One of the confounding factors in most of the studies performed to date is the use of tissue as an experimental model. Tissue bulk provides a huge potential lipid sink that will undoubtedly act as a reservoir for any lipophilic compound, having a marked influence on apparent offset of action, whether or not it is the prime determinant. Perhaps the most clearly ‘a(chǎn)nti-exosite’ data presented to date are contained in the report by Teschemacher and Lemoine, who used lung membranes rather than intact tissue for their studies, and limited the amount of drug to which the membranes were exposed. Using this model, they reported that salmeterol could behave as a fast onset, fast offset β2-adrenoceptor agonist, demonstrating little or no persistence of action. Although their findings seem to be at odds with those of others who have used isolated membranes or cells rather than tissue in their studies, this approach probably indicates the way forward, that is, simplicity of experimental system. There is little doubt that this debate will eventually be resolved, but it will take very carefully designed experiments with clearly quantifiable functional read-outs conducted in simple systems, whether cells or isolated membranes, to limit the potentially confusing influence of tissue bulk, to achieve it. Only when such studies have been completed, and some clarity of mechanism has emerged, should the studies be extended to more complex systems, initially isolated preparations of airways smooth muscle in vitro, and ultimately airways function in vivo.1
Clinical Applications
Salmeterol is a highly selective beta 2-adrenoreceptor agonist with a long duration of action--as long as 12 hours or more. When inhaled twice daily in the management of chronic asthma, salmeterol can improve lung function and the quality of life for patients with asthma, and reduce acute asthma exacerbations.

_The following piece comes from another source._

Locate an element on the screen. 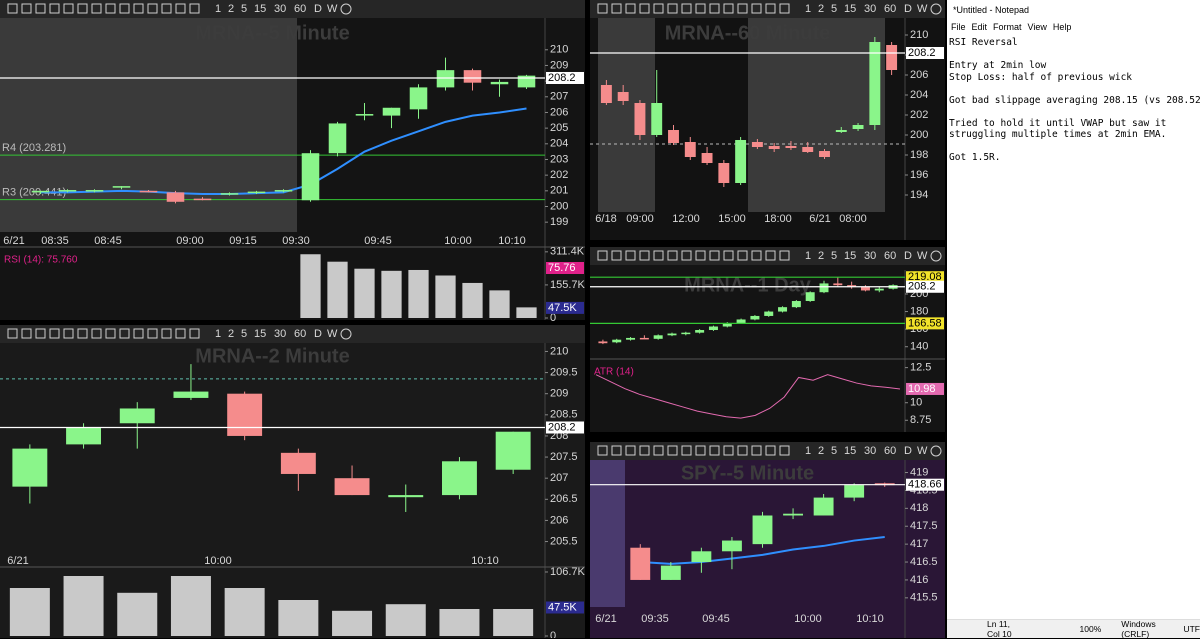 The width and height of the screenshot is (1200, 639). value-tag is located at coordinates (925, 388).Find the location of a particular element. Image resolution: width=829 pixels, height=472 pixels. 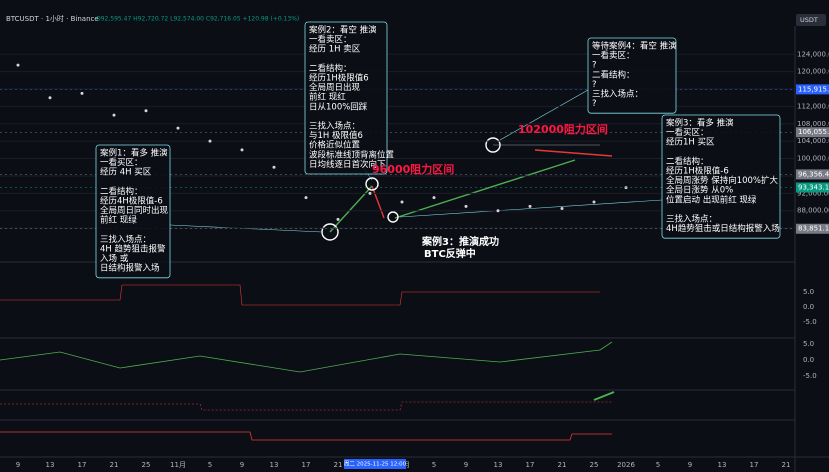

currency-badge is located at coordinates (811, 20).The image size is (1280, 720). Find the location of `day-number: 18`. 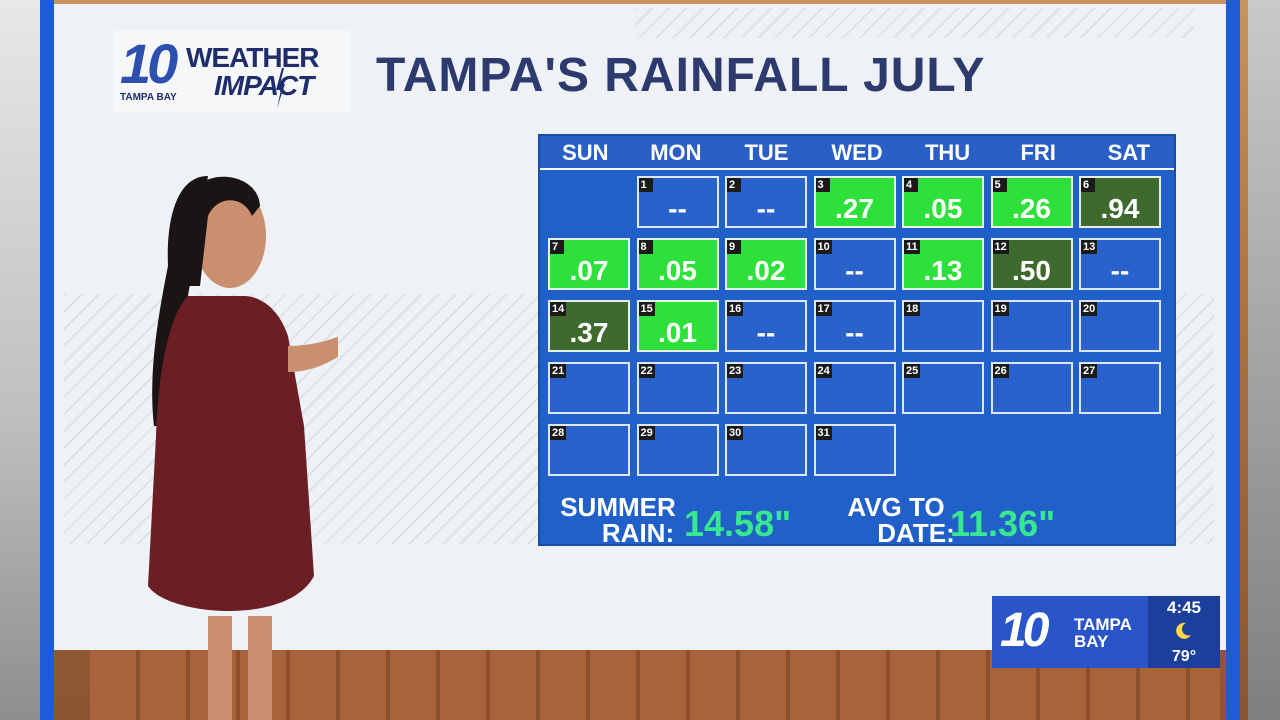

It is also a useful adjunct in the treatment of exercise-induced asthma and nocturnal asthma. In patients who continue to have symptomatic asthma despite the regular use of an inhaled corticosteroid, salmeterol acts as a secondary controller of symptoms and reduces the need for inhaled short-acting beta 2-agonist "rescues". Since salmeterol is different from other beta 2 agonists, patients must be carefully educated in its proper use. Salmeterol should be administered in combination with an inhaled anti-inflammatory medication as adjunctive therapy, but it should not be used for rescue bronchodilatation.2
Reference
1. Coleman RA. On the mechanism of the persistent action of salmeterol: what is the current position?. Br J Pharmacol. 2009;158(1):180-182.
2. Weinberger M. Salmeterol for the treatment of asthma. Ann Allergy Asthma Immunol. 1995;75(3):209-211.